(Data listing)
____

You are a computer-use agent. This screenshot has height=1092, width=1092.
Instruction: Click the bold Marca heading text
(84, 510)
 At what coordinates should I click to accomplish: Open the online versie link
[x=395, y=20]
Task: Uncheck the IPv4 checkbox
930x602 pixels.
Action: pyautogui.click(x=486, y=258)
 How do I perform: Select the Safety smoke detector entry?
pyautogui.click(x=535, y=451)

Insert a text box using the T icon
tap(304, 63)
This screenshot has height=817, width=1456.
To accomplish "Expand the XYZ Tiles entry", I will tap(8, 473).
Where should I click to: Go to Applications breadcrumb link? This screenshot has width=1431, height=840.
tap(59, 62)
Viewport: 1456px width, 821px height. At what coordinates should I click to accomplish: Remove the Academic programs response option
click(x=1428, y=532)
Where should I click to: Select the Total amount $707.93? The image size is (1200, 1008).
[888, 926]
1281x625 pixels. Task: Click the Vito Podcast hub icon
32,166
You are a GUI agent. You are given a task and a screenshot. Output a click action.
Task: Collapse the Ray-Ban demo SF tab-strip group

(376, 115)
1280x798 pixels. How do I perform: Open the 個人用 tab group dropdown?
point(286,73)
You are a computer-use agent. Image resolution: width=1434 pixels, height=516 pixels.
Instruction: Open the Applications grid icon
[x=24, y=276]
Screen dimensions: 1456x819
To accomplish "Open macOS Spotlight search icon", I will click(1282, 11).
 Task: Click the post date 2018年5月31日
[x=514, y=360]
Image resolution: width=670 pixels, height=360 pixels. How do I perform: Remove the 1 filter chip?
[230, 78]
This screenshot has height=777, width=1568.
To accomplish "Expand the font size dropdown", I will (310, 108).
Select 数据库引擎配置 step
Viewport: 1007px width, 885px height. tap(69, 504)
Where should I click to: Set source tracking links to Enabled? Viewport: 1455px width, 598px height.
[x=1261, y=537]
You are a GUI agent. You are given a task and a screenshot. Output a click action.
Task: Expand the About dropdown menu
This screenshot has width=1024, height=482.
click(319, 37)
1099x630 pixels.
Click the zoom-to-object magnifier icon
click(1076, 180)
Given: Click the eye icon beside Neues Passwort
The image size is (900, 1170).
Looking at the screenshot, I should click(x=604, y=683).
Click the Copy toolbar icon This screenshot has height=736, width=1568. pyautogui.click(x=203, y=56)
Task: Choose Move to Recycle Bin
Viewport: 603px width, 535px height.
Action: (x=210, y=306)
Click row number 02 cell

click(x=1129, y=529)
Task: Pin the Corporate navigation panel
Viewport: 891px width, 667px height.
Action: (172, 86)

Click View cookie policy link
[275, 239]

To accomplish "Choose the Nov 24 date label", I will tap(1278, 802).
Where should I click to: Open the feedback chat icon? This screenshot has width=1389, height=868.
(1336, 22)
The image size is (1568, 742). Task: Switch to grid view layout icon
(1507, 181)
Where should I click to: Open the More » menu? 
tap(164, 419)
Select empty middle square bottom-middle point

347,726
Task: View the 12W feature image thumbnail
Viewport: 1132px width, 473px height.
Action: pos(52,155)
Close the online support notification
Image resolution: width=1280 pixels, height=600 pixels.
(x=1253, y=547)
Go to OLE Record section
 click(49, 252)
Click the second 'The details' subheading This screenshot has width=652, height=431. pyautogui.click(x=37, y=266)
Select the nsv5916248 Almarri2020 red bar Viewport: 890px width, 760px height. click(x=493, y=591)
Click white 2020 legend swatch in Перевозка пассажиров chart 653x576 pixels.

____

## WORK TO DO
Copy out every line of the records above word for word.

## WORKED ANSWER
You are a computer-use agent. This screenshot has height=1092, width=1092.
Instruction: Click the bold Marca heading text
(84, 510)
 At what coordinates should I click to accomplish: Open the online versie link
[x=395, y=20]
Task: Uncheck the IPv4 checkbox
930x602 pixels.
Action: pyautogui.click(x=486, y=258)
 How do I perform: Select the Safety smoke detector entry?
pyautogui.click(x=535, y=451)

Insert a text box using the T icon
tap(304, 63)
This screenshot has height=817, width=1456.
To accomplish "Expand the XYZ Tiles entry", I will tap(8, 473).
Where should I click to: Go to Applications breadcrumb link? This screenshot has width=1431, height=840.
tap(59, 62)
Viewport: 1456px width, 821px height. At what coordinates should I click to accomplish: Remove the Academic programs response option
click(x=1428, y=532)
Where should I click to: Select the Total amount $707.93? The image size is (1200, 1008).
[888, 926]
1281x625 pixels. Task: Click the Vito Podcast hub icon
32,166
You are a GUI agent. You are given a task and a screenshot. Output a click action.
Task: Collapse the Ray-Ban demo SF tab-strip group

(376, 115)
1280x798 pixels. How do I perform: Open the 個人用 tab group dropdown?
point(286,73)
You are a computer-use agent. Image resolution: width=1434 pixels, height=516 pixels.
Instruction: Open the Applications grid icon
[x=24, y=276]
Screen dimensions: 1456x819
To accomplish "Open macOS Spotlight search icon", I will click(1282, 11).
 Task: Click the post date 2018年5月31日
[x=514, y=360]
Image resolution: width=670 pixels, height=360 pixels. How do I perform: Remove the 1 filter chip?
[230, 78]
This screenshot has height=777, width=1568.
To accomplish "Expand the font size dropdown", I will (310, 108).
Select 数据库引擎配置 step
Viewport: 1007px width, 885px height. tap(69, 504)
Where should I click to: Set source tracking links to Enabled? Viewport: 1455px width, 598px height.
[x=1261, y=537]
You are a GUI agent. You are given a task and a screenshot. Output a click action.
Task: Expand the About dropdown menu
This screenshot has width=1024, height=482.
click(319, 37)
1099x630 pixels.
Click the zoom-to-object magnifier icon
click(1076, 180)
Given: Click the eye icon beside Neues Passwort
The image size is (900, 1170).
Looking at the screenshot, I should click(x=604, y=683).
Click the Copy toolbar icon This screenshot has height=736, width=1568. pyautogui.click(x=203, y=56)
Task: Choose Move to Recycle Bin
Viewport: 603px width, 535px height.
Action: (x=210, y=306)
Click row number 02 cell

click(x=1129, y=529)
Task: Pin the Corporate navigation panel
Viewport: 891px width, 667px height.
Action: (172, 86)

Click View cookie policy link
[275, 239]

To accomplish "Choose the Nov 24 date label", I will tap(1278, 802).
Where should I click to: Open the feedback chat icon? This screenshot has width=1389, height=868.
(1336, 22)
The image size is (1568, 742). Task: Switch to grid view layout icon
(1507, 181)
Where should I click to: Open the More » menu? 
tap(164, 419)
Select empty middle square bottom-middle point

347,726
Task: View the 12W feature image thumbnail
Viewport: 1132px width, 473px height.
Action: pos(52,155)
Close the online support notification
Image resolution: width=1280 pixels, height=600 pixels.
(x=1253, y=547)
Go to OLE Record section
 click(49, 252)
Click the second 'The details' subheading This screenshot has width=652, height=431. pyautogui.click(x=37, y=266)
Select the nsv5916248 Almarri2020 red bar Viewport: 890px width, 760px height. click(x=493, y=591)
Click white 2020 legend swatch in Перевозка пассажиров chart 653x576 pixels.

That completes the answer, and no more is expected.